• **TEXTE PROPOSÉ**:
Honoré de Balzac : La Bourse


La Bourse, courte nouvelle d’Honoré de Balzac, paraît en 1832 dans les Scènes de la vie privée de La Comédie Humaine.
L’intrigue est mince et conte une histoire d’amour entre un jeune peintre naïf et sensible, Hippolyte Schinner, et une belle jeune fille Adélaïde dont on ignore si elle est aussi pure qu’elle le paraît. Adélaïde et sa mère, la baronne Leseigneur de Rouville, sont dans la gêne depuis la mort du père de la jeune fille. De quoi peuvent-elles bien vivre ? Ces dames reçoivent deux messieurs qui viennent jouer chez elles chaque soir, visites qui troublent le jeune homme. Lorsque sa bourse disparaît dans leur appartement, Hippolyte en vient à les soupçonner. Il est désespéré. Mais je ne vous en dis pas plus !

La Bourse est considérée comme une oeuvre secondaire de La comédie humaine et le récit paraîtrait bien léger si… s’il n’était écrit par Balzac !  Comme d’habitude, il y a, en effet, dans ces quelques pages une densité de thèmes et de descriptions qui leur donnent de l’intérêt et de la force.


Pierre Guérin : La pose de la compagne de Didon est celle d'Adélaïde dans La Bourse

Le thème de l’art revient  souvent dans la comédie humaine à travers de nombreux artistes. Ici, le peintre, Hippolyte dont le talent est reconnu, ses amis le sculpteur François Souchet, Joseph Bridau, prix de Rome, Bixiou, caricaturiste, tous personnages récurrents de l’oeuvre. Le début de la nouvelle  se révèle comme une réflexion sur l’illusion dans l’art, vérité ou mensonge, réalité ou apparence ? Je cite ce passage un peu longuement  pour le partager avec vous tant il est bien écrit et invite à la réflexion :

Il est pour les âmes faciles à s’épanouir une heure délicieuse qui survient au moment où la nuit n’est pas encore et où le jour n’est plus. La lueur crépusculaire jette alors ses teintes molles ou ses reflets bizarres sur tous les objets, et favorise une rêverie qui se marie vaguement aux jeux de la lumière et de l’ombre. Le silence qui règne presque toujours en cet instant le rend plus particulièrement cher aux artistes qui se recueillent, se mettent à quelques pas de leurs œuvres auxquelles ils ne peuvent plus travailler, et ils les jugent en s’enivrant du sujet dont le sens intime éclate alors aux yeux intérieurs du génie. Celui qui n’est pas demeuré pensif près d’un ami, pendant ce moment de songes poétiques, en comprendra difficilement les indicibles bénéfices. À la faveur du clair-obscur, les ruses matérielles employées par l’art pour faire croire à des réalités disparaissent entièrement. S’il s’agit d’un tableau, les personnages qu’il représente semblent et parler et marcher : l’ombre devient ombre, le jour est jour, la chair est vivante, les yeux remuent, le sang coule dans les veines, et les étoffes chatoient. L’imagination aide au naturel de chaque détail et ne voit plus que les beautés de l’œuvre. À cette heure, l’illusion règne despotiquement : peut-être se lève-t-elle avec la nuit ? l’illusion n’est-elle pas pour la pensée une espèce de nuit que nous meublons de songes ?

• **SEGMENT DE DONNÉES**:
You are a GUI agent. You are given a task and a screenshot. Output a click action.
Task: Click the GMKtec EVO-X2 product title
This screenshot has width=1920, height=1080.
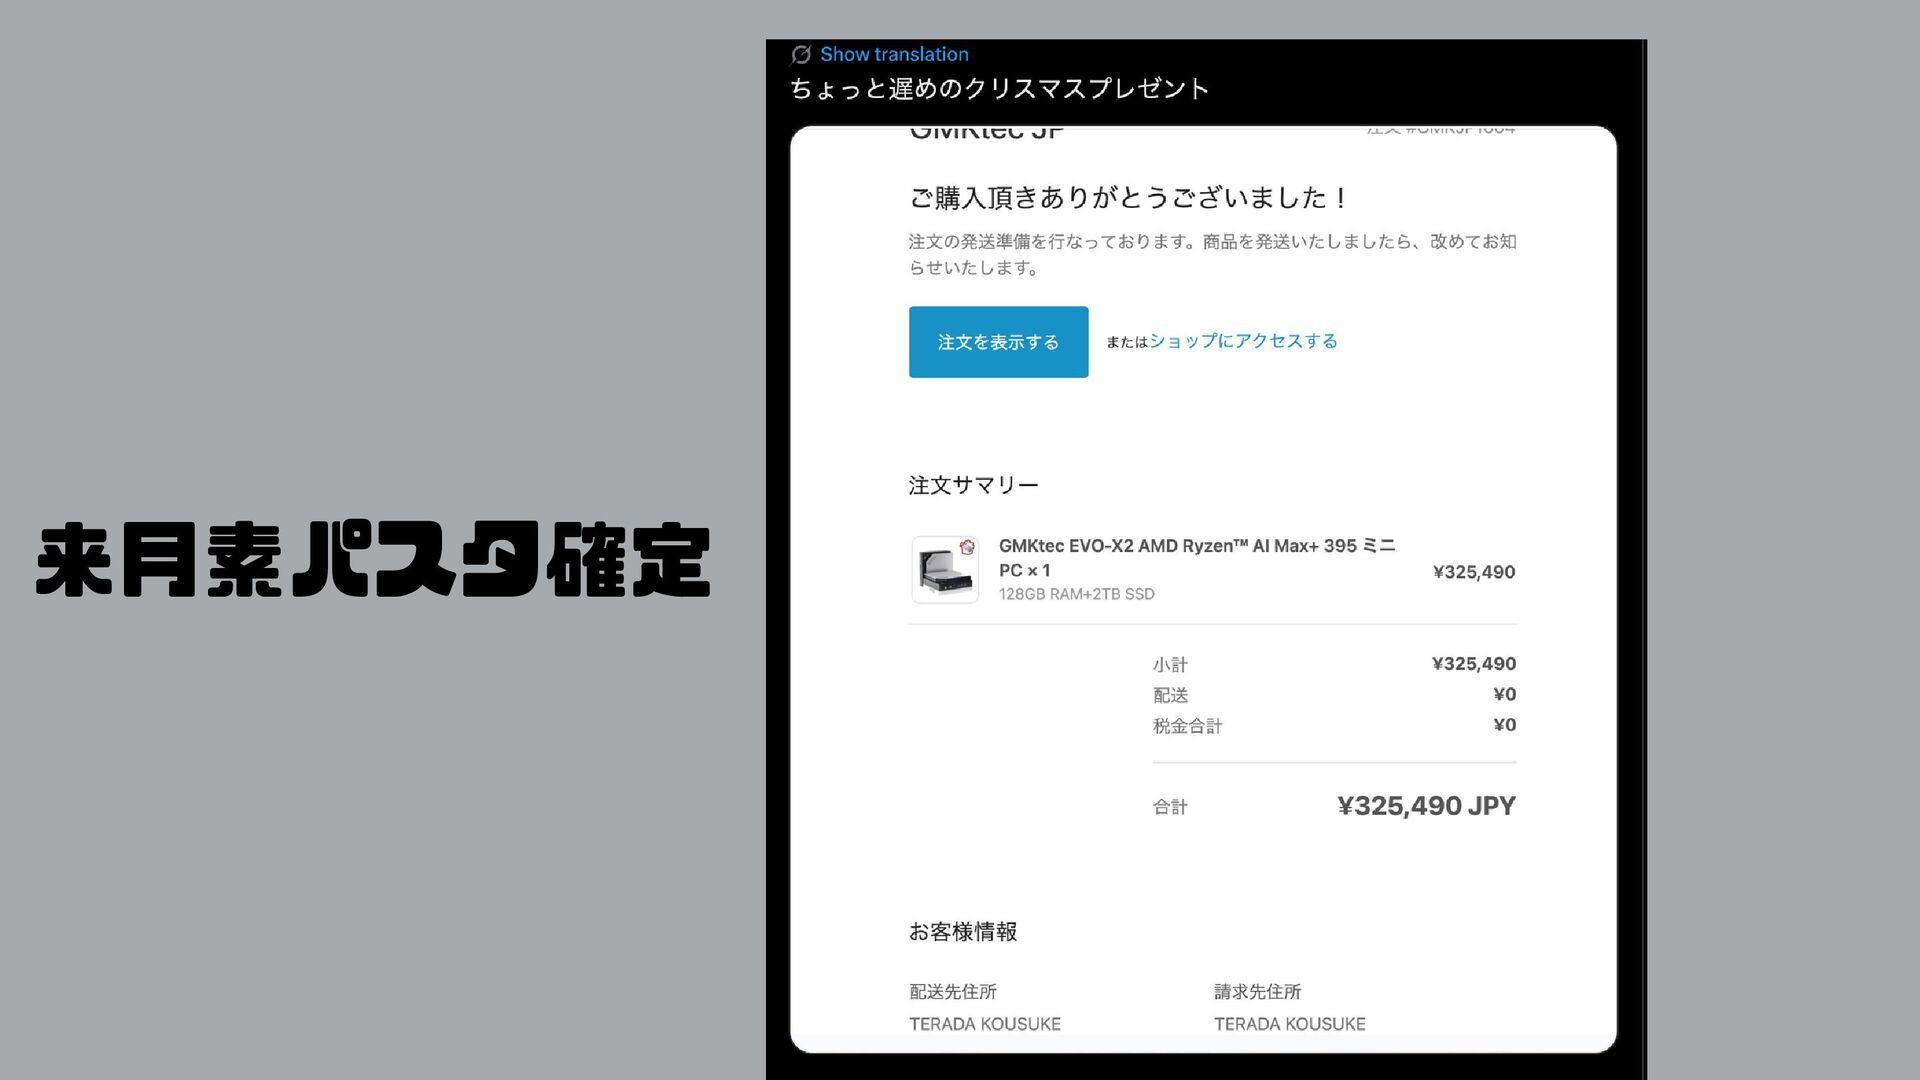[1196, 557]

• **CONSIGNES**:
1. Répondez aux questions suivantes à partir du texte sur La Bourse de Balzac.
(a) En quelle année la nouvelle paraît-elle ?
(b) Comment s'appelle la mère d'Adélaïde ?
(c) Quelle est l'activité de Bixiou ?
2. Restituez sans rien modifier le passage du texte sur La Bourse de Balzac qui commence par « L’intrigue est mince » et se poursuit jusqu'à « dis pas plus ! ».

• **CORRIGÉ DES CONSIGNES**:
1.
(a) En 1832.
(b) La baronne Leseigneur de Rouville.
(c) Il est caricaturiste.

2.
L’intrigue est mince et conte une histoire d’amour entre un jeune peintre naïf et sensible, Hippolyte Schinner, et une belle jeune fille Adélaïde dont on ignore si elle est aussi pure qu’elle le paraît. Adélaïde et sa mère, la baronne Leseigneur de Rouville, sont dans la gêne depuis la mort du père de la jeune fille. De quoi peuvent-elles bien vivre ? Ces dames reçoivent deux messieurs qui viennent jouer chez elles chaque soir, visites qui troublent le jeune homme. Lorsque sa bourse disparaît dans leur appartement, Hippolyte en vient à les soupçonner. Il est désespéré. Mais je ne vous en dis pas plus !